*Input records*
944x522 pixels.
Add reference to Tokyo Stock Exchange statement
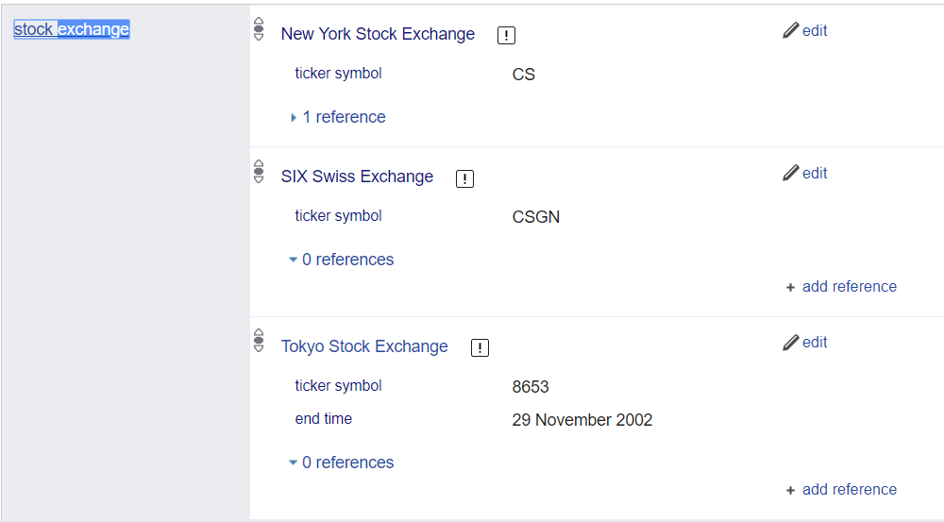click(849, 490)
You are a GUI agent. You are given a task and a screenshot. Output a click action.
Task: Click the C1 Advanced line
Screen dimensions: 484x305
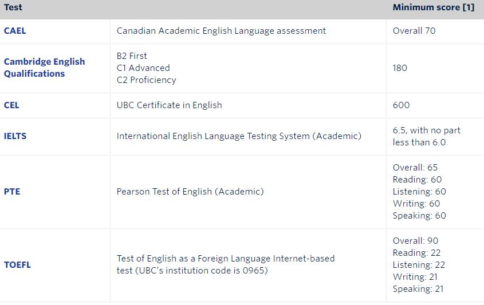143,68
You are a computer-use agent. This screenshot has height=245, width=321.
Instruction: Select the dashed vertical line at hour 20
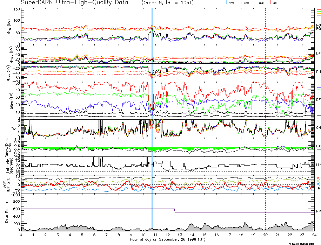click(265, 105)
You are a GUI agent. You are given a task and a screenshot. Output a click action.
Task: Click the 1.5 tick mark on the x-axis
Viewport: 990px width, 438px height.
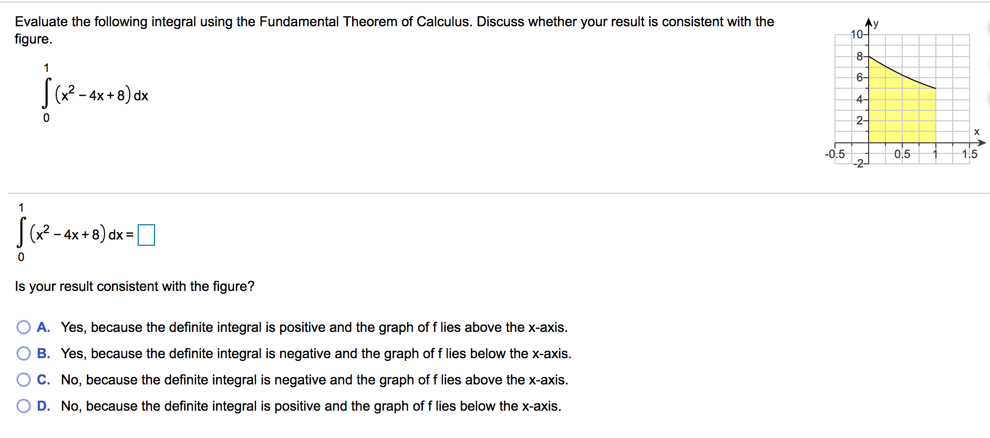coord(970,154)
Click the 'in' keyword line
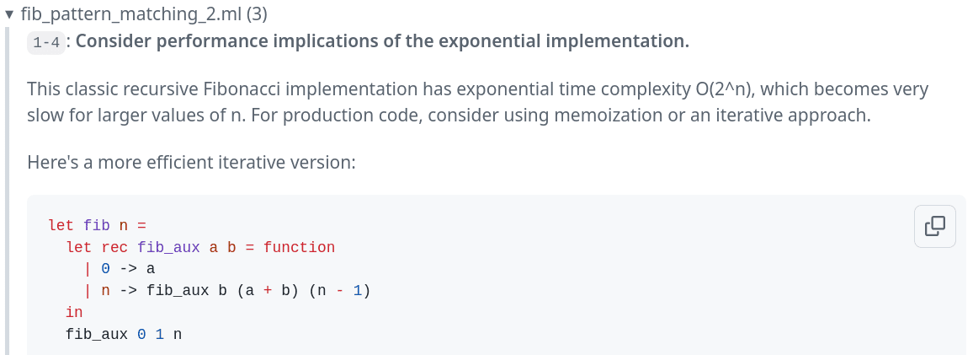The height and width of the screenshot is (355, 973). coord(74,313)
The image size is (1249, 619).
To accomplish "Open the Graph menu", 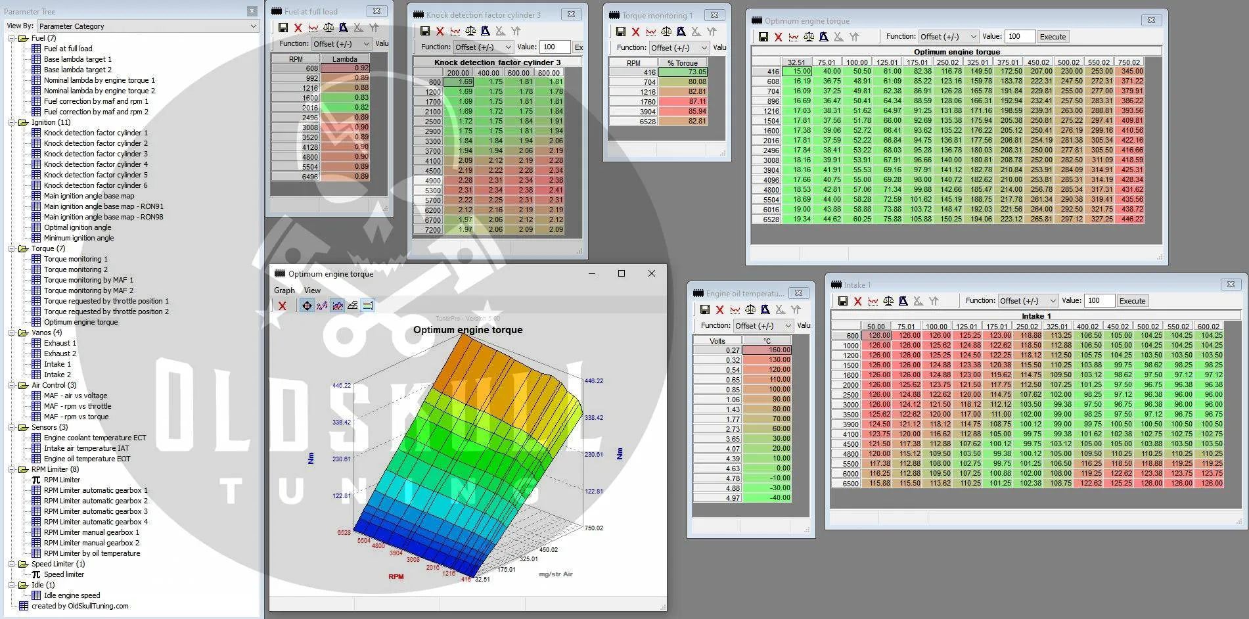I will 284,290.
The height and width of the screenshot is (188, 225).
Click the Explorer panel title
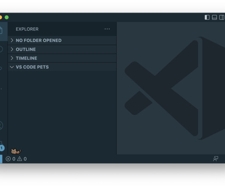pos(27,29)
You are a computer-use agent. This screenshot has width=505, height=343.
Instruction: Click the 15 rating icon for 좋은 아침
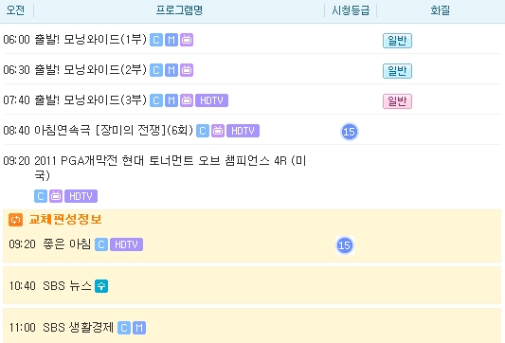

---

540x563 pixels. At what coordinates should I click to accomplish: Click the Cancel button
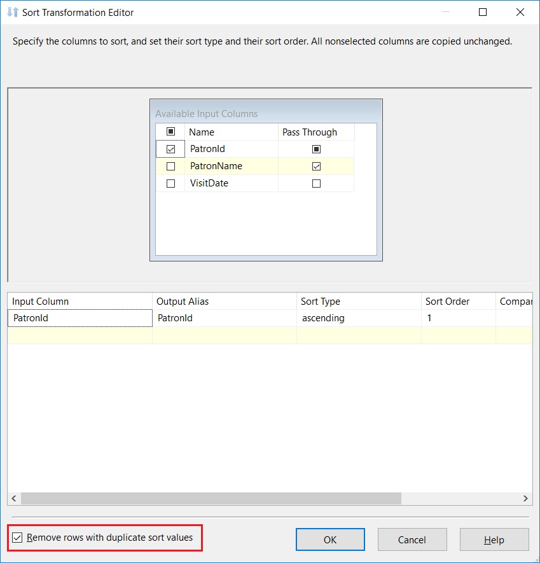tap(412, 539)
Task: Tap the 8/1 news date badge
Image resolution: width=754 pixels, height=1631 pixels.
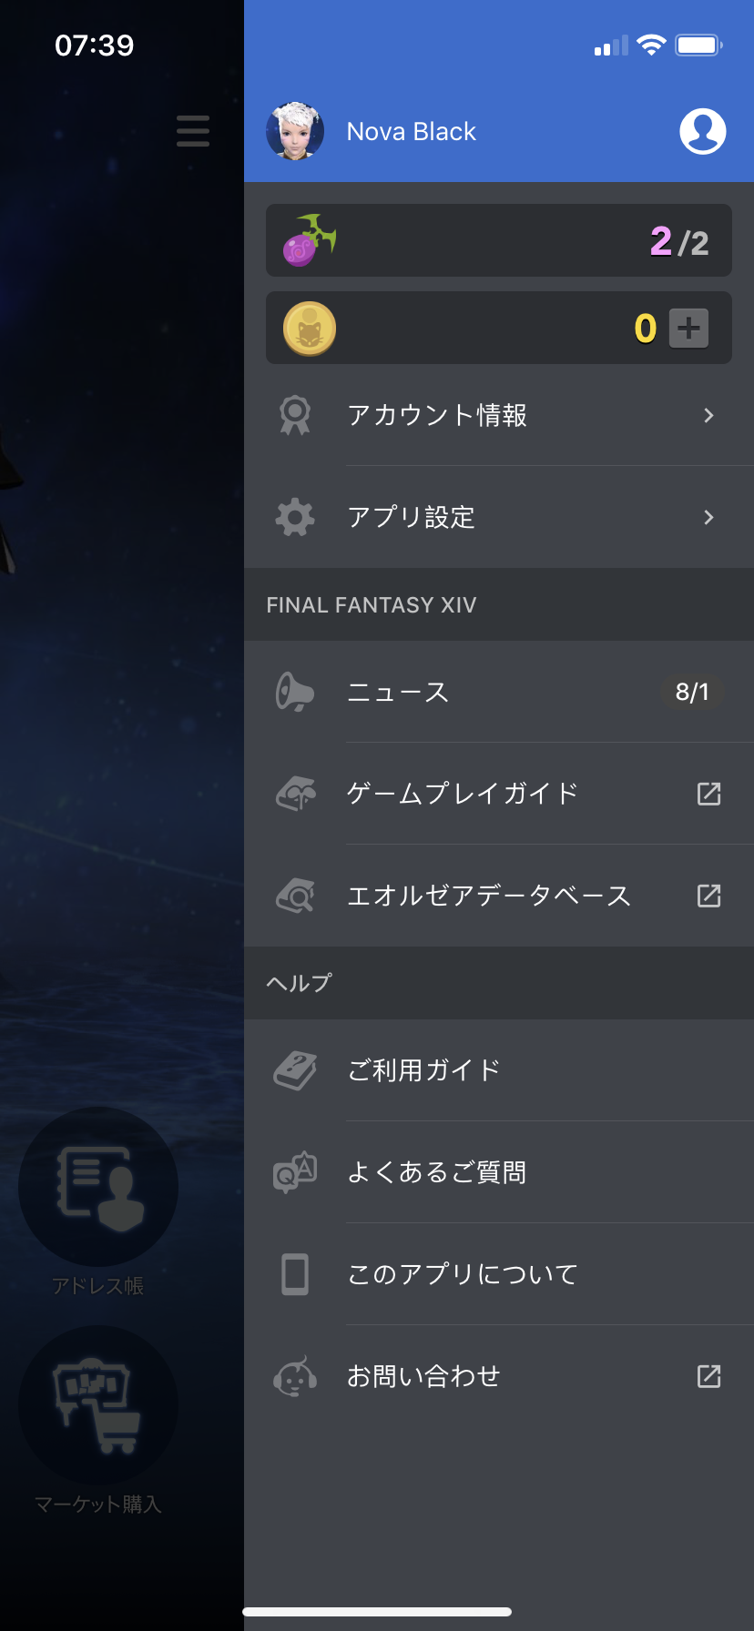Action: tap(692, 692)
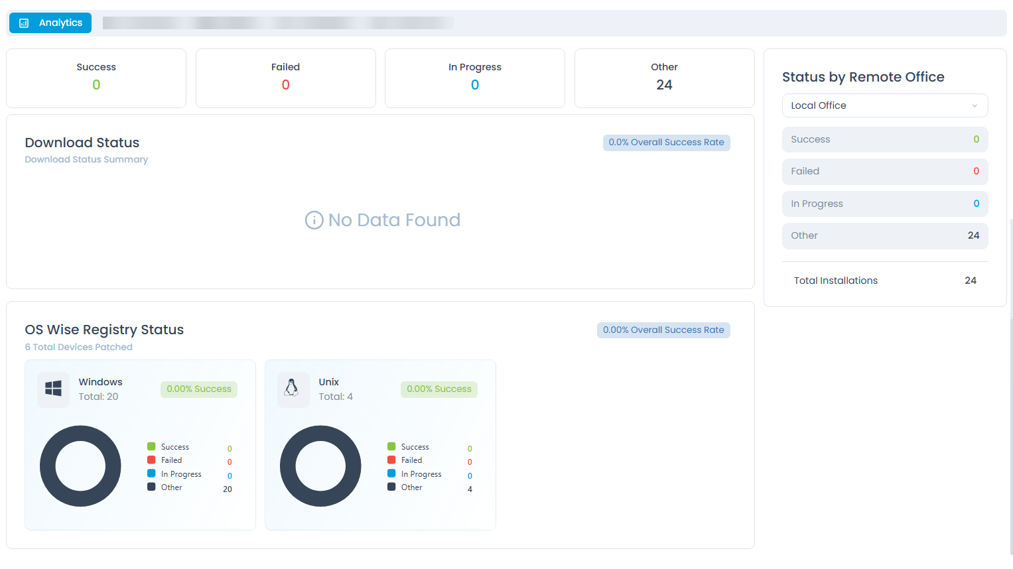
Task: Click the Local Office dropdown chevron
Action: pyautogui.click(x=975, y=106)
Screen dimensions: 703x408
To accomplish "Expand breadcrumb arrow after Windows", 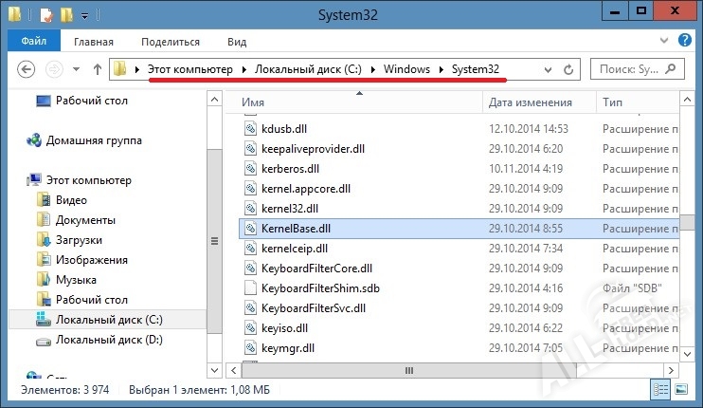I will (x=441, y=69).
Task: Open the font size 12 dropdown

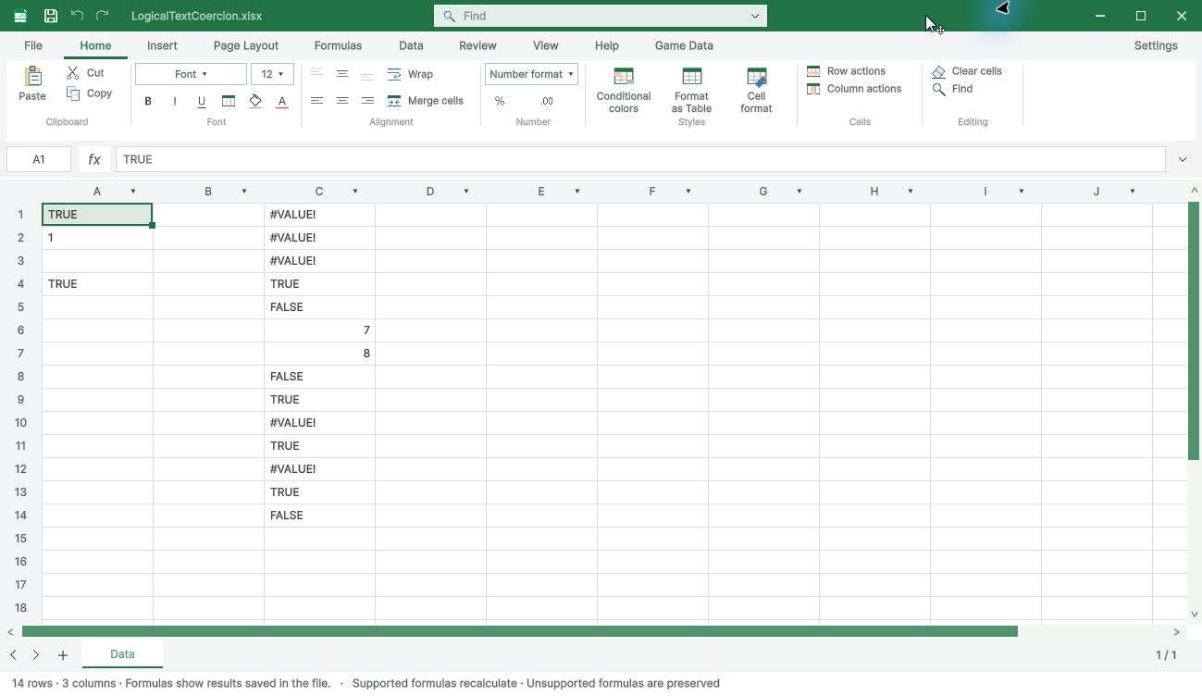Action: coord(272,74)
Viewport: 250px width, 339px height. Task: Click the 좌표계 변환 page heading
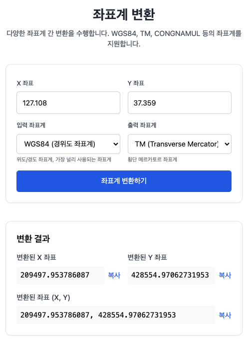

* * *

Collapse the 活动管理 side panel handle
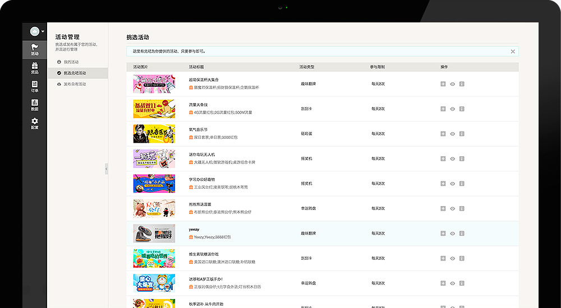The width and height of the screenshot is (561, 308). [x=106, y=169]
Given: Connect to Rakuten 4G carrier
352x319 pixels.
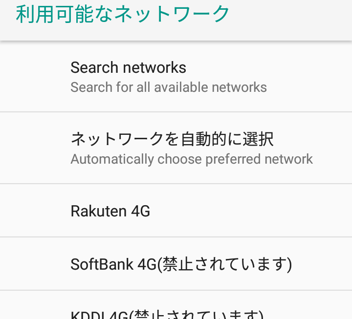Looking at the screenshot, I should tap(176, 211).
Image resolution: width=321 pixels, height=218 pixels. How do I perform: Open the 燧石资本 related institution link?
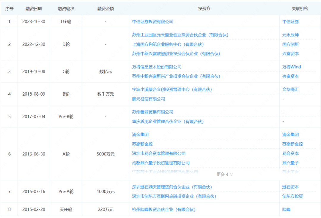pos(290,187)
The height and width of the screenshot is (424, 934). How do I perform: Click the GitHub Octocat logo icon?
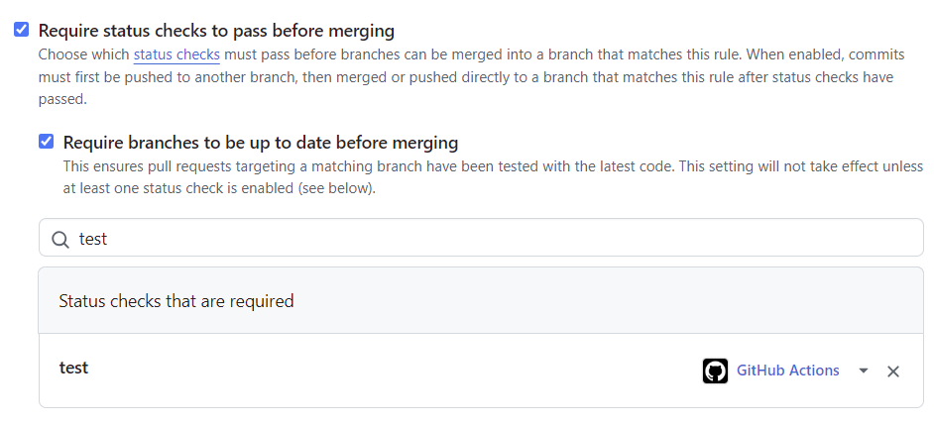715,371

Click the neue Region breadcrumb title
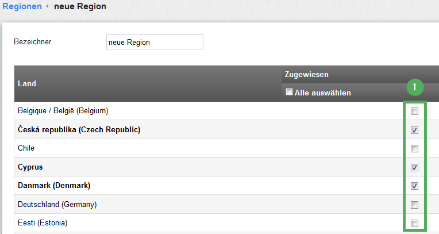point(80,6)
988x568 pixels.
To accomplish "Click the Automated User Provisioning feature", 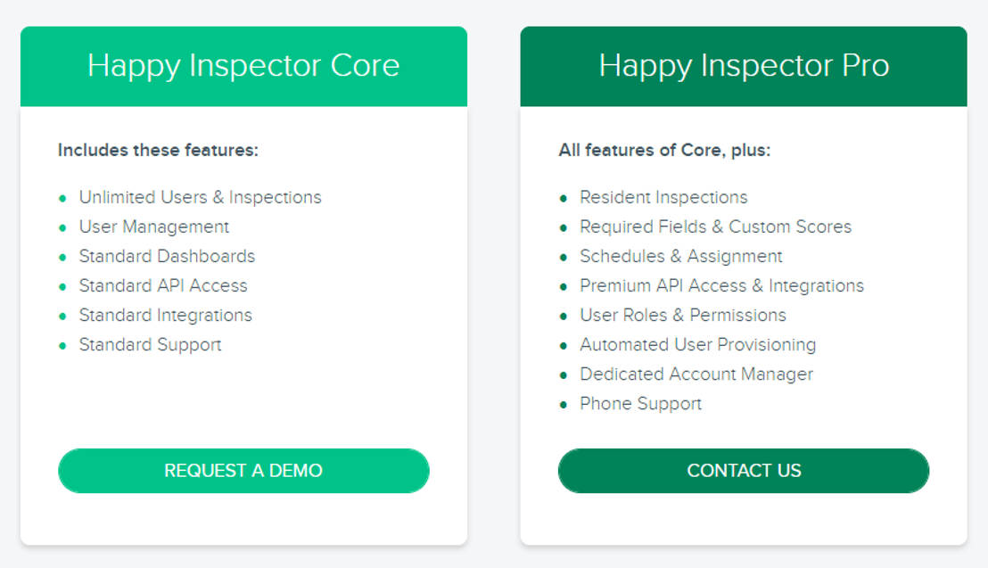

*What you have to do*
Starting at the line that contains "988x568 pixels." and ending at the line that contains "the Automated User", transcribe the material above exactly, excluding pictures.

*Task result*
988x568 pixels.
To accomplish "Click the Automated User Provisioning feature", 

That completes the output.